- Task to carry out
Return each line exactly, beginning with the one that has "The image size is (800, 450)." and finishing with the final line of the material. Drop any pictures.

- The records
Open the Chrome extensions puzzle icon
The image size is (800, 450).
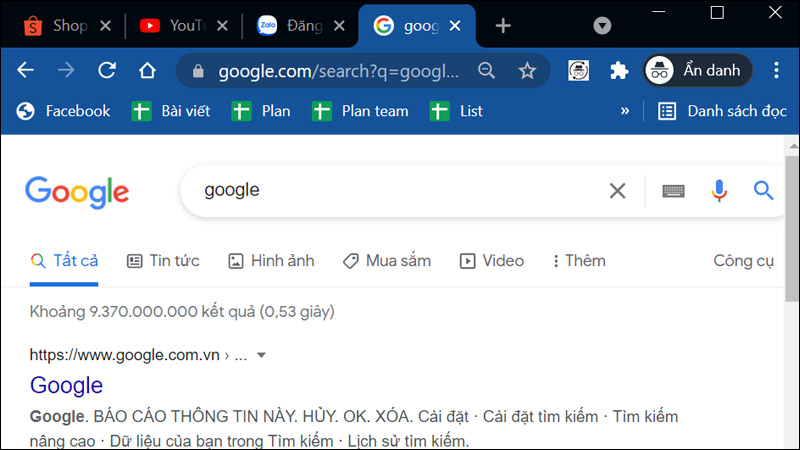[x=619, y=71]
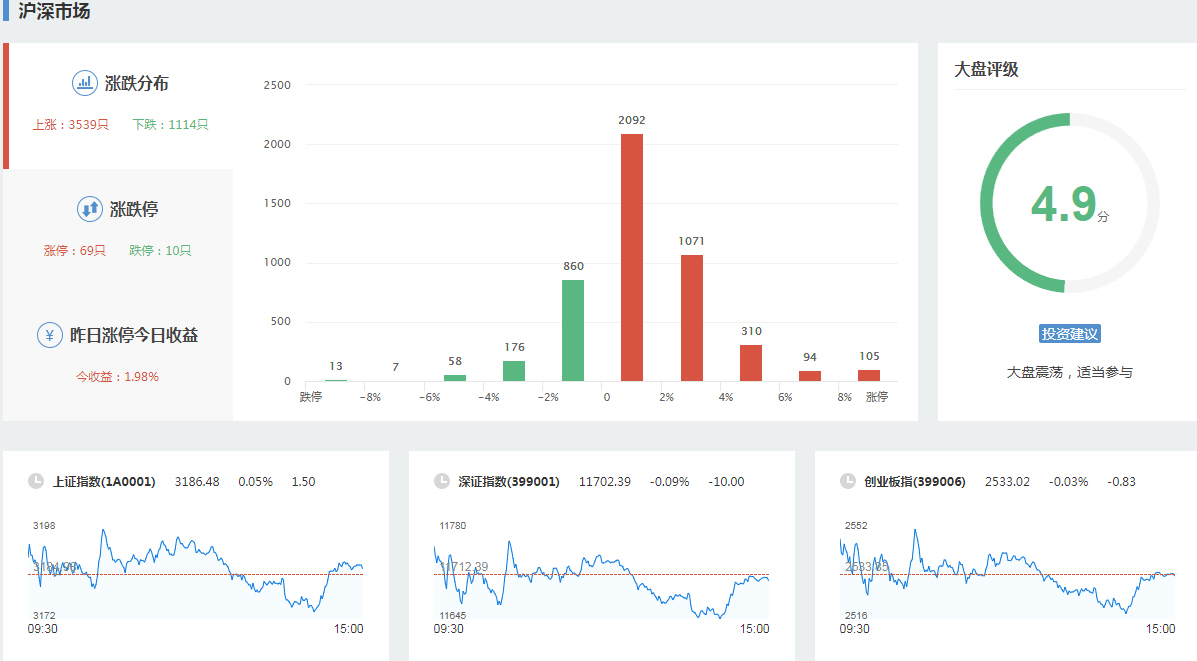Click the 上证指数 intraday line chart
The height and width of the screenshot is (661, 1197).
coord(195,570)
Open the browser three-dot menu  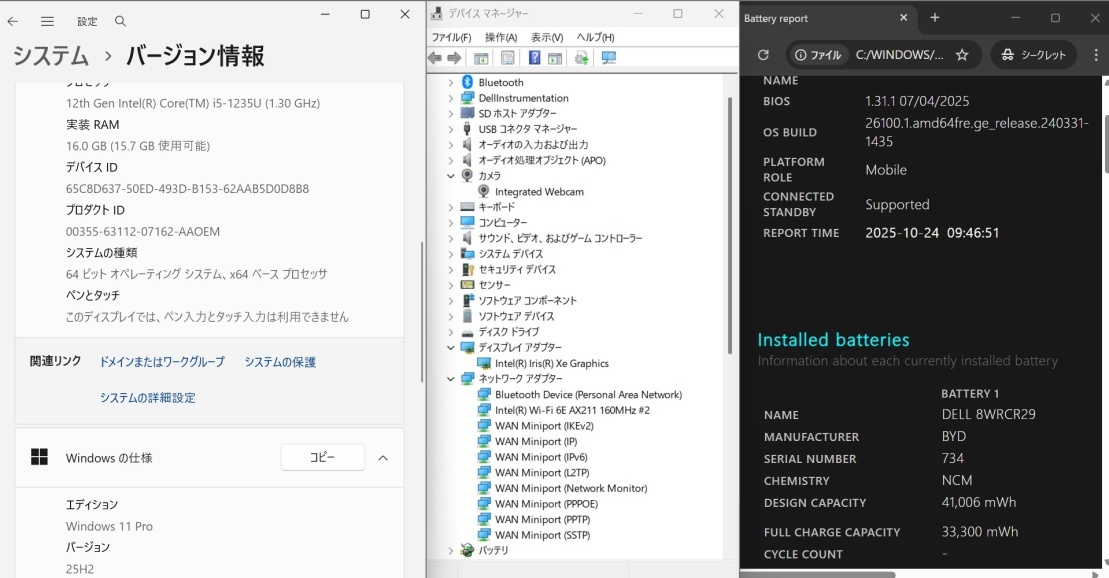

- Finished task
The image size is (800, 450).
[x=619, y=71]
Click the 上证指数 intraday line chart
The height and width of the screenshot is (661, 1197).
coord(195,570)
Open the browser three-dot menu  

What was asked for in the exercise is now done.